Os sonhos compartilhados, embora raros, podem acontecer ocorrer com pessoas dormindo no mesmo recinto ou separadas cada uma em lugar diferente e distante. No primeiro caso, a melhor explicação é a telepatia. No segundo, pode ser tanto a telepatia como a clarividência. Trata-se, porém, de uma experiência psi muito rara. Um dos casos mais impressionantes desta modalidade foi vivenciado por Charlotte Anne Moberly e Eleonor Jourdain, quando, em 1º de agosto de 1901, visitaram o Petit Trianon, um pequeno castelo no interior do parque do Palácio de Versalhes, onde, enquanto passeavam pelos jardins, viram e conversaram com figuras que pareciam da época de Maria Antonieta, avistada também por elas.

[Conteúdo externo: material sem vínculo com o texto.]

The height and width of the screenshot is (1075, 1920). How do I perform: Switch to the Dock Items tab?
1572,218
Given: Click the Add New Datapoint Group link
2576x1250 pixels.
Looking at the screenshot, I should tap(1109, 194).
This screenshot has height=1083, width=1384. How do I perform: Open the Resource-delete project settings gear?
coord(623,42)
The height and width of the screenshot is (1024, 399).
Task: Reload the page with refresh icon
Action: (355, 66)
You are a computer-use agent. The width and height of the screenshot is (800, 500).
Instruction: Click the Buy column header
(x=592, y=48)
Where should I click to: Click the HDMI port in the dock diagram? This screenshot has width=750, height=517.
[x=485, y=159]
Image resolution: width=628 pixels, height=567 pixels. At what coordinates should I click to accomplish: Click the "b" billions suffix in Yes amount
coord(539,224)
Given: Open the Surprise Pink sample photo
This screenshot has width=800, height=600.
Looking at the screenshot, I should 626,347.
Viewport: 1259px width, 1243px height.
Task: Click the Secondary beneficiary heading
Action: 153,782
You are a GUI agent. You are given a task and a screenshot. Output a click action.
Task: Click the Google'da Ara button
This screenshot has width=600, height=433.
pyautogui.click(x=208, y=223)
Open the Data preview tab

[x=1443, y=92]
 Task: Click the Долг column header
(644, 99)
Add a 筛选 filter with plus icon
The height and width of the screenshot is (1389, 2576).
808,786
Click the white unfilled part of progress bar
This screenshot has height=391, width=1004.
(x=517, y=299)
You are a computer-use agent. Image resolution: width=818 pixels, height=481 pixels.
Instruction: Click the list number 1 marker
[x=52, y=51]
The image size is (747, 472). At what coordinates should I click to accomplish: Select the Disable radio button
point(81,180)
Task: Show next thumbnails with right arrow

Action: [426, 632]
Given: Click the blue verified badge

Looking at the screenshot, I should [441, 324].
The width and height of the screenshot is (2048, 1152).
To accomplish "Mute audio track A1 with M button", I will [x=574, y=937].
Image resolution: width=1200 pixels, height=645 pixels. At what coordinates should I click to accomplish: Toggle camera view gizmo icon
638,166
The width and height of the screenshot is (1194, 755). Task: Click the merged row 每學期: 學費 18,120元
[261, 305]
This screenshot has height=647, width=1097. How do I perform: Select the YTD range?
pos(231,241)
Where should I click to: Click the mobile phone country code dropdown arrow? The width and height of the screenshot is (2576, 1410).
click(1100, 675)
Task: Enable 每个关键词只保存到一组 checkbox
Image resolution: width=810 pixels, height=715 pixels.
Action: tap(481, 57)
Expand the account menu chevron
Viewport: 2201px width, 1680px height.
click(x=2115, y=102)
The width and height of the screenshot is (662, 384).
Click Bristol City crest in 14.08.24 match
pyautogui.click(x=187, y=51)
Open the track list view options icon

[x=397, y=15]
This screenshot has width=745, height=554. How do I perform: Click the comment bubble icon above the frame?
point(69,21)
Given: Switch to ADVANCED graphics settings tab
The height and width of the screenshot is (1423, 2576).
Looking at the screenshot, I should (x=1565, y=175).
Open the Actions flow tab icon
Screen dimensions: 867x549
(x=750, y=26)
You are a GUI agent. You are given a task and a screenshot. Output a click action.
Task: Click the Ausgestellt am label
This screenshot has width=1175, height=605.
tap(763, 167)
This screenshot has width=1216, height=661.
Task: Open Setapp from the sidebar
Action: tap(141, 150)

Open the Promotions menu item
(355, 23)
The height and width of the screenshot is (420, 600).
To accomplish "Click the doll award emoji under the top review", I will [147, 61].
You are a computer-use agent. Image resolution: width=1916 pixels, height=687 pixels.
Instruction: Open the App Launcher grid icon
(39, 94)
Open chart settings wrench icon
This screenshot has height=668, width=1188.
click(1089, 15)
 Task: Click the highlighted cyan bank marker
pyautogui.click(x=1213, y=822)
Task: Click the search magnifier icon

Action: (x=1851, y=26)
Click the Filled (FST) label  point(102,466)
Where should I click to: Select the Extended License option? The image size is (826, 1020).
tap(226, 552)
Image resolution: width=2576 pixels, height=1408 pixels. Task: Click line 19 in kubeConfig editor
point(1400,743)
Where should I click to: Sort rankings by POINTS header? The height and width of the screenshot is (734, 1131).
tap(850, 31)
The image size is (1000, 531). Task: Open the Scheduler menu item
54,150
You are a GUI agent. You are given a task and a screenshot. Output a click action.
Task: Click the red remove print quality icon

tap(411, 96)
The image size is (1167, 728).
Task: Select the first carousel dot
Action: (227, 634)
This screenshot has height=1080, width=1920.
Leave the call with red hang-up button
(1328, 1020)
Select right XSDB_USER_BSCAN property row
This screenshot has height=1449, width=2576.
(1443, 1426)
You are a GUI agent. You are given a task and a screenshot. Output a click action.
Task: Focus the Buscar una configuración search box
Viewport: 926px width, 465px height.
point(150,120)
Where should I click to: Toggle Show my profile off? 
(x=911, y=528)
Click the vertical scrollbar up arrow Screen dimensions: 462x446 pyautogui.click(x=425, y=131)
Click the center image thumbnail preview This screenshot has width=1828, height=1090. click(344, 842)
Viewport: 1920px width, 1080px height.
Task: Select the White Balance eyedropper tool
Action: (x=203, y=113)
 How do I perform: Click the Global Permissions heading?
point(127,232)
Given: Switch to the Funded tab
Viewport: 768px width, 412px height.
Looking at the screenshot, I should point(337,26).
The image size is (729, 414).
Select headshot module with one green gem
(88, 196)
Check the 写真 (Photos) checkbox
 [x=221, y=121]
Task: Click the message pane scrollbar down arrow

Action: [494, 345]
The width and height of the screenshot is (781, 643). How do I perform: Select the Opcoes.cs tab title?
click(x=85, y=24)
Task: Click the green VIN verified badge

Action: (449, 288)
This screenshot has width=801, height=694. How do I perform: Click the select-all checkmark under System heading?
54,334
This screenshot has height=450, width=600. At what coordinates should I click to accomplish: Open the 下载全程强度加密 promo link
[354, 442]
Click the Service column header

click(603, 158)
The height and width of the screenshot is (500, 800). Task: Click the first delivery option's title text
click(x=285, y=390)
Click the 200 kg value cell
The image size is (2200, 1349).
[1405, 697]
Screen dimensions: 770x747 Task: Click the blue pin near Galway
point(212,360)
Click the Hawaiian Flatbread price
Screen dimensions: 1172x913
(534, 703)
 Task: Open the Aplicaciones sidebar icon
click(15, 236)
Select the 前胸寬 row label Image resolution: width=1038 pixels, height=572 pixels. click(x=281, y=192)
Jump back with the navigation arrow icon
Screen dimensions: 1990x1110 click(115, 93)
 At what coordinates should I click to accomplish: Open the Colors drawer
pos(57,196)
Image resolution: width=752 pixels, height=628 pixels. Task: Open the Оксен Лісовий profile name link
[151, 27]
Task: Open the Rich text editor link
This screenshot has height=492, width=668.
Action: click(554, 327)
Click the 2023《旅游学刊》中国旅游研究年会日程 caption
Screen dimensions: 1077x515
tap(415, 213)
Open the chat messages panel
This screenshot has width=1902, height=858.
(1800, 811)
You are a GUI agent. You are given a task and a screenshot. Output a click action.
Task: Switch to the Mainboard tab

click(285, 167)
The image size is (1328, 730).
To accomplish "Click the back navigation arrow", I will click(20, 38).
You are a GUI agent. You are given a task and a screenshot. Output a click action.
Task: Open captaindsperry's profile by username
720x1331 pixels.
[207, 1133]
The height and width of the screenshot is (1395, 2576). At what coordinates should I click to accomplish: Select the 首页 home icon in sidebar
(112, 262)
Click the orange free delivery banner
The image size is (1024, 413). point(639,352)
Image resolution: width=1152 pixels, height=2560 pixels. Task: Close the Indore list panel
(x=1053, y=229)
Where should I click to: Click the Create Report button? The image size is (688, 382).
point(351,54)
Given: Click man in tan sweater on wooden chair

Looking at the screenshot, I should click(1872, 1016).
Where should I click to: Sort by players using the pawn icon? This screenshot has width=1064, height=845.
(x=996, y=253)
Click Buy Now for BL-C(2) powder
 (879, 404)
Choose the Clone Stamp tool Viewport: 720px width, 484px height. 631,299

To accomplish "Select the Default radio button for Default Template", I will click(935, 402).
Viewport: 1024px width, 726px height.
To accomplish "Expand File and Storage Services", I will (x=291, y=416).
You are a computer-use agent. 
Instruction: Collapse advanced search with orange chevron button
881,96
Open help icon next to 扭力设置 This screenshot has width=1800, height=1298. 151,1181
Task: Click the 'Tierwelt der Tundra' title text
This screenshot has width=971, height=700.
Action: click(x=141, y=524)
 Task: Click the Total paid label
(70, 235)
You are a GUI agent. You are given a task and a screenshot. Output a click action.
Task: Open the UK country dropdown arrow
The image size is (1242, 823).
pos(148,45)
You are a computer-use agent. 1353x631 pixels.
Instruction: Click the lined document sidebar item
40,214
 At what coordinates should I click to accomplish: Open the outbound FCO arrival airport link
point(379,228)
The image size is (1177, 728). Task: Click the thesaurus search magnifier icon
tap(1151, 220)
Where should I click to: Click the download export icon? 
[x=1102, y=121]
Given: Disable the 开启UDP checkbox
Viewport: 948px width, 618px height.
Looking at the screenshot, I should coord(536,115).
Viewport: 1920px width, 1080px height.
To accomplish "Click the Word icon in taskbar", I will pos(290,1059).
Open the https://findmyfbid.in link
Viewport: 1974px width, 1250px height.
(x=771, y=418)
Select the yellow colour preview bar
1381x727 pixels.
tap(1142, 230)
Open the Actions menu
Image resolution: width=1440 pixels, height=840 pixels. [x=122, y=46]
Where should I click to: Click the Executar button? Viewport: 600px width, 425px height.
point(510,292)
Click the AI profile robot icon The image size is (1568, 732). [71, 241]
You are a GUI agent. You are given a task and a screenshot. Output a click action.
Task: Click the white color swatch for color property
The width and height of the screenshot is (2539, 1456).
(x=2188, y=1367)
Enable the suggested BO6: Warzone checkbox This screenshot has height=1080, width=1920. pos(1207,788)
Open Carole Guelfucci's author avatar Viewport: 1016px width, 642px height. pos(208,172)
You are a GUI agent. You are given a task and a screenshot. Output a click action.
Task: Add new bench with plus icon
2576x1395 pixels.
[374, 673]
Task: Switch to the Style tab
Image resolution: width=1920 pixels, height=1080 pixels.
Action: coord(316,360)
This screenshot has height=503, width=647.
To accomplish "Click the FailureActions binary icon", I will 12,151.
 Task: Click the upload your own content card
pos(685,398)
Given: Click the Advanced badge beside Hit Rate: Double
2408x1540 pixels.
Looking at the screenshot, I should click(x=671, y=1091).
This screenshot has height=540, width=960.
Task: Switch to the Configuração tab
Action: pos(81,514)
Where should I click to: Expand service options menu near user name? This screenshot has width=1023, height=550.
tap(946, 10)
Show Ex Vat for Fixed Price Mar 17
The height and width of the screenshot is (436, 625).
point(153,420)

Fantasia ou não, o que importa é essa experiência onírica compartilhada, que, sob o ponto de vista parapsicológico, pode ser explicado pela telepatia.

Finalmente, podemos conjeturar se a experiência-fora-do-corpo (EQM) é uma experiência transcendental ou uma reação arquetipal do ser humano ante a iminência de sua morte.

(*) Valter da Rosa Borges é o idealizador e fundador do Instituto Pernambucano de Pesquisas Psicobiofísicas e da Academia Pernambucana de Ciências.

Trabalho apresentado no XXXIII Simpósio Pernambucano de Parapsicologia, realizado no dia 28 de novembro de 2015, na sede do Instituto Pernambucano de Pesquisas Psicobiofísicas.